Modelling the degradation and elastic properties of poly(lactic-co-glycolic acid) films and regular open-cell tissue engineering scaffolds.

Scaffolding plays a critical rule in tissue engineering and an appropriate degradation rate and sufficient mechanical integrity are required during degradation and healing of tissue. This paper presents a computational investigation of the molecular weight degradation and the mechanical performance of poly(lactic-co-glycolic acid) (PLGA) films and tissue engineering scaffolds. A reaction-diffusion model which predicts the degradation behaviour is coupled with an entropy-based mechanical model which relates Young׳s modulus and the molecular weight. The model parameters are determined based on experimental data for in-vitro degradation of a PLGA film. Microstructural models of three different scaffold architectures are used to investigate the degradation and mechanical behaviour of each scaffold. Although the architecture of the scaffold does not have a significant influence on the degradation rate, it determines the initial stiffness of the scaffold. It is revealed that the size of the scaffold strut controls the degradation rate and the mechanical collapse. A critical length scale due to competition between diffusion of degradation products and autocatalytic degradation is determined to be in the range 2-100µm. Below this range, slower homogenous degradation occurs; however, for larger samples monomers are trapped inside the sample and faster autocatalytic degradation occurs.

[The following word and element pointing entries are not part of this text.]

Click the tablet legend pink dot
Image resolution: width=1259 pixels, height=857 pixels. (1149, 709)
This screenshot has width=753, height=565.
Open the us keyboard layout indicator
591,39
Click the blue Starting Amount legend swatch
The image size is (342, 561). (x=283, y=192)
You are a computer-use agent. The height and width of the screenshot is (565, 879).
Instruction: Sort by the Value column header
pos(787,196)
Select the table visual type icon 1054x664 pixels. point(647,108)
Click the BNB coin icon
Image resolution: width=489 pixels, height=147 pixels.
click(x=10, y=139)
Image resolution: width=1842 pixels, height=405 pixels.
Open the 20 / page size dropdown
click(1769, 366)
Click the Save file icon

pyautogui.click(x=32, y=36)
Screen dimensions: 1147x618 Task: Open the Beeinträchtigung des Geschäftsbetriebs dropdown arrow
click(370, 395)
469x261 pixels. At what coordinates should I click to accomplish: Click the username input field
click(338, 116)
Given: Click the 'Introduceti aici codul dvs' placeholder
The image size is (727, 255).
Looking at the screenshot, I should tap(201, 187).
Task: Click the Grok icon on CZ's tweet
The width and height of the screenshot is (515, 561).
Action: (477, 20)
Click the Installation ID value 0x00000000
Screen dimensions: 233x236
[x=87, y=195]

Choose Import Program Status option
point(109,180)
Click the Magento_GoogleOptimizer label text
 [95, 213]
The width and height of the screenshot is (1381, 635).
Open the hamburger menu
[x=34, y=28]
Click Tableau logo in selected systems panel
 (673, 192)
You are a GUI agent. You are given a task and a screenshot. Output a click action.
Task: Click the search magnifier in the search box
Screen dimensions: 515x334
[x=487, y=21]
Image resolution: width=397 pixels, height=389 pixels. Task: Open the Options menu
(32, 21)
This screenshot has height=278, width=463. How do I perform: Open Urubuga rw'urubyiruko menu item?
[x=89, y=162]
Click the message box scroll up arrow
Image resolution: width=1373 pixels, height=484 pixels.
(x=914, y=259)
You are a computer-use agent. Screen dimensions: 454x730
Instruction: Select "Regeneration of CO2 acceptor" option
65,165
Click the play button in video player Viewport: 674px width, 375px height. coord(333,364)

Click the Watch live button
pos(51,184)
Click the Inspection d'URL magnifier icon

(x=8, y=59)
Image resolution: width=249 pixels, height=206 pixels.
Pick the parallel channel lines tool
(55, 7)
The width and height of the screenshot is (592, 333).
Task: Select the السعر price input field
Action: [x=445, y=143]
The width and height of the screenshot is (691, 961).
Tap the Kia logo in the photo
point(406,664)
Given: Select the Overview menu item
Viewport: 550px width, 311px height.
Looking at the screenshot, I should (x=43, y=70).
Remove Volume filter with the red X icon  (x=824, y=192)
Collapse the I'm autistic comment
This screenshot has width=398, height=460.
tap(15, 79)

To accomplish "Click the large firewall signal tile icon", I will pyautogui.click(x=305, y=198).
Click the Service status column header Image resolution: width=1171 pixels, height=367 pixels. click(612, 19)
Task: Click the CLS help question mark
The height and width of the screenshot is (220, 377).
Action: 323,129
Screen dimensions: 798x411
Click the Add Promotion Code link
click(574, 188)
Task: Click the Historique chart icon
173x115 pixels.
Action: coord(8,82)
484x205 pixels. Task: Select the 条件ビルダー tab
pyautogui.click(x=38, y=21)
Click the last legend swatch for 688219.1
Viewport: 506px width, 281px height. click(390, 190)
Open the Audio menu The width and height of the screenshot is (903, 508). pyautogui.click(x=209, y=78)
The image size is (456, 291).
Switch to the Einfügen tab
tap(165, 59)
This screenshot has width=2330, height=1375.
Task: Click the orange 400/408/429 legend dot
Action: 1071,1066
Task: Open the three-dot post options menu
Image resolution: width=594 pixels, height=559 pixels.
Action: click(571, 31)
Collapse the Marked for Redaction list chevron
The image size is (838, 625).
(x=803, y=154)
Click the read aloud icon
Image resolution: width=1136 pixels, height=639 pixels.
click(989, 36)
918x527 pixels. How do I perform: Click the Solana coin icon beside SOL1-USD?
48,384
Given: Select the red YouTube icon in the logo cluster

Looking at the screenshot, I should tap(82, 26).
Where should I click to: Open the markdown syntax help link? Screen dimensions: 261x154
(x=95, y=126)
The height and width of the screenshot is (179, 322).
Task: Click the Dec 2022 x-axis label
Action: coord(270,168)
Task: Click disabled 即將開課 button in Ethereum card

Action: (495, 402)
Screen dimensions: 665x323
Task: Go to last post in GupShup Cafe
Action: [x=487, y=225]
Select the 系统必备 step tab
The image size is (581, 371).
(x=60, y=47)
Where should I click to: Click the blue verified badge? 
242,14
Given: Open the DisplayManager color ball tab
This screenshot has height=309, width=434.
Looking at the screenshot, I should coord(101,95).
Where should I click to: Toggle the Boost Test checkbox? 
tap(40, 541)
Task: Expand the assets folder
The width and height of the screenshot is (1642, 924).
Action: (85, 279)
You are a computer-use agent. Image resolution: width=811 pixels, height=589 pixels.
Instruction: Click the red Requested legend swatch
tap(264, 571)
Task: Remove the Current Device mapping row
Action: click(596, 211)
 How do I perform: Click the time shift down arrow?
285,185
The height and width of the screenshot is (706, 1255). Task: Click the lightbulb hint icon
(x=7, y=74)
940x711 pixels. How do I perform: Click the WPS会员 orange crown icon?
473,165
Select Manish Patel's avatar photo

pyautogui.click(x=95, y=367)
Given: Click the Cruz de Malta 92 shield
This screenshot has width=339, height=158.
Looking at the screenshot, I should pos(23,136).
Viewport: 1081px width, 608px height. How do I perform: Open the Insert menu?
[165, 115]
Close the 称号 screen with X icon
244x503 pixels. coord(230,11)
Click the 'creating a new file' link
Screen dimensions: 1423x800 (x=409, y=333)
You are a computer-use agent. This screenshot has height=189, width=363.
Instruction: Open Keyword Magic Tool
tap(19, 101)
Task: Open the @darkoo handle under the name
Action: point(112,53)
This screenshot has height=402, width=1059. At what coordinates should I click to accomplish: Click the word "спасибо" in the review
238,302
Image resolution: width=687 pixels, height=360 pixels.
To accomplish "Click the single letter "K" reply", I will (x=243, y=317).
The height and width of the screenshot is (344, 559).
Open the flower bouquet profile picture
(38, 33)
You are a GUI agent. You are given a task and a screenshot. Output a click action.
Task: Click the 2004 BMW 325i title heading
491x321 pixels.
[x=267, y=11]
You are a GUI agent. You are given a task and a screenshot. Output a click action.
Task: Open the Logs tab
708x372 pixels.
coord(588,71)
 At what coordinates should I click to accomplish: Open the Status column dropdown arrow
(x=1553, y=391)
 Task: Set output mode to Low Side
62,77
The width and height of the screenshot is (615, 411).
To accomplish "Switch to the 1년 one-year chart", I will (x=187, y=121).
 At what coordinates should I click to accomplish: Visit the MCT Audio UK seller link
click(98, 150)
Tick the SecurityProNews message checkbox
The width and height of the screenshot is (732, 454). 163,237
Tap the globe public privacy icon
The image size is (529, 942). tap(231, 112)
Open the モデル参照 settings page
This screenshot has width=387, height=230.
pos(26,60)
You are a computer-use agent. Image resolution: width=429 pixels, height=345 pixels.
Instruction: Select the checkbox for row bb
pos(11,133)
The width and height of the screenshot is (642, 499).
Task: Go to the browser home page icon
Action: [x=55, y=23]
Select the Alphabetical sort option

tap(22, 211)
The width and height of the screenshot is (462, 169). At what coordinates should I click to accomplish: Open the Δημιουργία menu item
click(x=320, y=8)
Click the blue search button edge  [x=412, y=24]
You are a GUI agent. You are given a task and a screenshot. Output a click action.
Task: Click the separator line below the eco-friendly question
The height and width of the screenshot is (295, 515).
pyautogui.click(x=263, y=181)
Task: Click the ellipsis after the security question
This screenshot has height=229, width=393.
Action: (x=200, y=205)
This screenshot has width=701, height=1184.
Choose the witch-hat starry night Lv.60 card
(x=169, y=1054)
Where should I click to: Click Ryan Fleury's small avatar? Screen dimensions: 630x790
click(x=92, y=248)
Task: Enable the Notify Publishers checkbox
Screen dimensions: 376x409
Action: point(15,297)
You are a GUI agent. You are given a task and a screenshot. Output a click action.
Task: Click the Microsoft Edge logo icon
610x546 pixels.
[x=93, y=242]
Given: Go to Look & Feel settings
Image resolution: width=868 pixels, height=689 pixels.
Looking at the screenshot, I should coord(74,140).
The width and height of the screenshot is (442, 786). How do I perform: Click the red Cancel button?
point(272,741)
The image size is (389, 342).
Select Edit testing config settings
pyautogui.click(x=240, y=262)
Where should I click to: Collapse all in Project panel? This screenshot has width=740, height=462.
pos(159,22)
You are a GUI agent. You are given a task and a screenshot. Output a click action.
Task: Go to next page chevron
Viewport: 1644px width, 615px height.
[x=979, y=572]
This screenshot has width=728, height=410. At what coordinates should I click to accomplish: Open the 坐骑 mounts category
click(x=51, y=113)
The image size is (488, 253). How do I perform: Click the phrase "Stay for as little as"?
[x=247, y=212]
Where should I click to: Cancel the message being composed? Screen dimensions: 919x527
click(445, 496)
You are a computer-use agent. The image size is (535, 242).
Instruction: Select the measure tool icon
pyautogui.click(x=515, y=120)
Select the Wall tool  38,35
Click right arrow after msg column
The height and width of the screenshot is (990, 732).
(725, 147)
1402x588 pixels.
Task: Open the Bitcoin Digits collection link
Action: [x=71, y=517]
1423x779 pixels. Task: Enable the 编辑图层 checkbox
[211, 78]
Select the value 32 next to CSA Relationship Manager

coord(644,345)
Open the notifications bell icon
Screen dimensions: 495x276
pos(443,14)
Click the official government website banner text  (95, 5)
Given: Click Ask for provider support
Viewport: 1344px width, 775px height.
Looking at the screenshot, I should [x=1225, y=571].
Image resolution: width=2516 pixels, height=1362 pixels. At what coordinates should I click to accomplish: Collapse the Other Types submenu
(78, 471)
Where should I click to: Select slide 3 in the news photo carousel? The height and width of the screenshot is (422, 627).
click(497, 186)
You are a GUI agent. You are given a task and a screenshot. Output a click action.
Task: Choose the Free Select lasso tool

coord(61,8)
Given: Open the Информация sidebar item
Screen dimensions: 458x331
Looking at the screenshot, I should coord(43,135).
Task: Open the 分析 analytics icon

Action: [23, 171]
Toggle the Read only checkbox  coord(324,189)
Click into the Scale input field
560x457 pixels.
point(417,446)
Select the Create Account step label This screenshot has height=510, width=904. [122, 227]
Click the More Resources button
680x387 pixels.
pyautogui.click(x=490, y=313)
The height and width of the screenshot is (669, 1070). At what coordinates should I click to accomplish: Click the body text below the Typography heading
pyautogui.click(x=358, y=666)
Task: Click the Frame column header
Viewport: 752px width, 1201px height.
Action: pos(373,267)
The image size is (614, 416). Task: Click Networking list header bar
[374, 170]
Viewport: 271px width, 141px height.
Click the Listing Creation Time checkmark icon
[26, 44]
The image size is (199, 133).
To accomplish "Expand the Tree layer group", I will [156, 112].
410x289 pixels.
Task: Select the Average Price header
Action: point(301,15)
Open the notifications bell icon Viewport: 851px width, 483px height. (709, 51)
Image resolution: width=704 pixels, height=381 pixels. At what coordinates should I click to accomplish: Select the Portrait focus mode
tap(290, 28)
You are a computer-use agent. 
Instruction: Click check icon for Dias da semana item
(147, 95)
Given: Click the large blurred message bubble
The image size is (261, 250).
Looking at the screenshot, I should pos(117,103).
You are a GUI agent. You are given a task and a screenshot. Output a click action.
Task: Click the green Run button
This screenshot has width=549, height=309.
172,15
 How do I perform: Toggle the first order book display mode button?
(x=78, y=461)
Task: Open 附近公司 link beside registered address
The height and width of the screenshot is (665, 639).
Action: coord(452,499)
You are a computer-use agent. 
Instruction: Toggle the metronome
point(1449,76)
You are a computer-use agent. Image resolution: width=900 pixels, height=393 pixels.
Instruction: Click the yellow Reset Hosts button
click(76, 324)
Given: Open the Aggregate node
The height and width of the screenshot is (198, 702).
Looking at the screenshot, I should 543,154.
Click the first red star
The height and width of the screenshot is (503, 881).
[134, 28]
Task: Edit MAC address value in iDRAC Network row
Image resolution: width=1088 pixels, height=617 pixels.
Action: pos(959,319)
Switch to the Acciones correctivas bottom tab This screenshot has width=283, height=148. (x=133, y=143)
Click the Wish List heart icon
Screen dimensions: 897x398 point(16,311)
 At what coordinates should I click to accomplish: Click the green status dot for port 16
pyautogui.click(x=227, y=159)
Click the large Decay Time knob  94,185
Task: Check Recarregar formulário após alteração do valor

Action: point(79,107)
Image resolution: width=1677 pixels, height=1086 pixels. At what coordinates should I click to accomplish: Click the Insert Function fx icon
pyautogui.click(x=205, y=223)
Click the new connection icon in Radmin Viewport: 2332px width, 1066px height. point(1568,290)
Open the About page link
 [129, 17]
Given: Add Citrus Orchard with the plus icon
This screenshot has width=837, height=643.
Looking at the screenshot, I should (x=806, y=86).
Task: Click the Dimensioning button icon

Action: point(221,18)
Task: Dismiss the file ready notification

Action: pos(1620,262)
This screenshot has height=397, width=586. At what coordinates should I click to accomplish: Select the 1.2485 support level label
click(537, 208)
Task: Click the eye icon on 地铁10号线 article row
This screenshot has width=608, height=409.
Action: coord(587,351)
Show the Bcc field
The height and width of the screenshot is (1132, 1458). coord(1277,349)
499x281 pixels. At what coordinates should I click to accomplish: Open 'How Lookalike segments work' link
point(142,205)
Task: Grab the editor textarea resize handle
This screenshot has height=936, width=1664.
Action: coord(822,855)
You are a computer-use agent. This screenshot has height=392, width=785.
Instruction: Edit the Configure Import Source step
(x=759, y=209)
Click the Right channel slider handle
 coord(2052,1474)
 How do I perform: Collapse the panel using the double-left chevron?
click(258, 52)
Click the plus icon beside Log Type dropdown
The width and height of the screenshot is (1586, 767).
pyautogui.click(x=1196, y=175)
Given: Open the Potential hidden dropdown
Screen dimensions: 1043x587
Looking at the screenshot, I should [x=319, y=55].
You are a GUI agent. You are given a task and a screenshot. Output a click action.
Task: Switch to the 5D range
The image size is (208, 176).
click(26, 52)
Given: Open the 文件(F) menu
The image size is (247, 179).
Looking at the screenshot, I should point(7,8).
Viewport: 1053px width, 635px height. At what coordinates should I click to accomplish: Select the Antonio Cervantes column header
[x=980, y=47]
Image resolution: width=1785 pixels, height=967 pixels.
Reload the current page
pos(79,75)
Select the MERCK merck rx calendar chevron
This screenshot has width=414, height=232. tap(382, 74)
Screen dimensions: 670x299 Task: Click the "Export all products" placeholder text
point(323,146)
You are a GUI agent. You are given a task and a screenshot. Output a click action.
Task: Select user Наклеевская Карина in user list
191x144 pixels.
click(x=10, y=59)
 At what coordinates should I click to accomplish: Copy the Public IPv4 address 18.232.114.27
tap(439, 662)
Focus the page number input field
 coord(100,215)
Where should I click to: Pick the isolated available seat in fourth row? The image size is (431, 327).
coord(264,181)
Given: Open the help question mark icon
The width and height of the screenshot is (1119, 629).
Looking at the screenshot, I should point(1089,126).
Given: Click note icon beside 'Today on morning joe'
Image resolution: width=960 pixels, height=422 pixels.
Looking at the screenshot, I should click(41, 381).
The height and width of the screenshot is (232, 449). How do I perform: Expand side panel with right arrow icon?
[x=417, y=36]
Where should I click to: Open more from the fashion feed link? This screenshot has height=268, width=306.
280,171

Nanomechanical properties of poly(lactic-co-glycolic) acid film during degradation.

Despite the potential applications of poly(lactic-co-glycolic) acid (PLGA) coatings in medical devices, the mechanical properties of this material during degradation are poorly understood. In the present work, the nanomechanical properties and degradation of PLGA film were investigated. Hydrolysis of solvent-cast PLGA film was studied in buffer solution at 37 °C. The mass loss, water uptake, molecular weight, crystallinity and surface morphology of the film were tracked during degradation over 20 days. Characterization of the surface hardness and Young's modulus was performed using the nanoindentation technique for different indentation loads. The initially amorphous films were found to remain amorphous during degradation. The molecular weight of the film decreased quickly during the initial days of degradation. Diffusion of water into the film resulted in a reduction in surface hardness during the first few days, followed by an increase that was due to the surface roughness. There was a significant delay between the decrease in the mechanical properties of the film and the decrease in the molecular weight. A sudden decline in mechanical properties indicated that significant bulk degradation had occurred.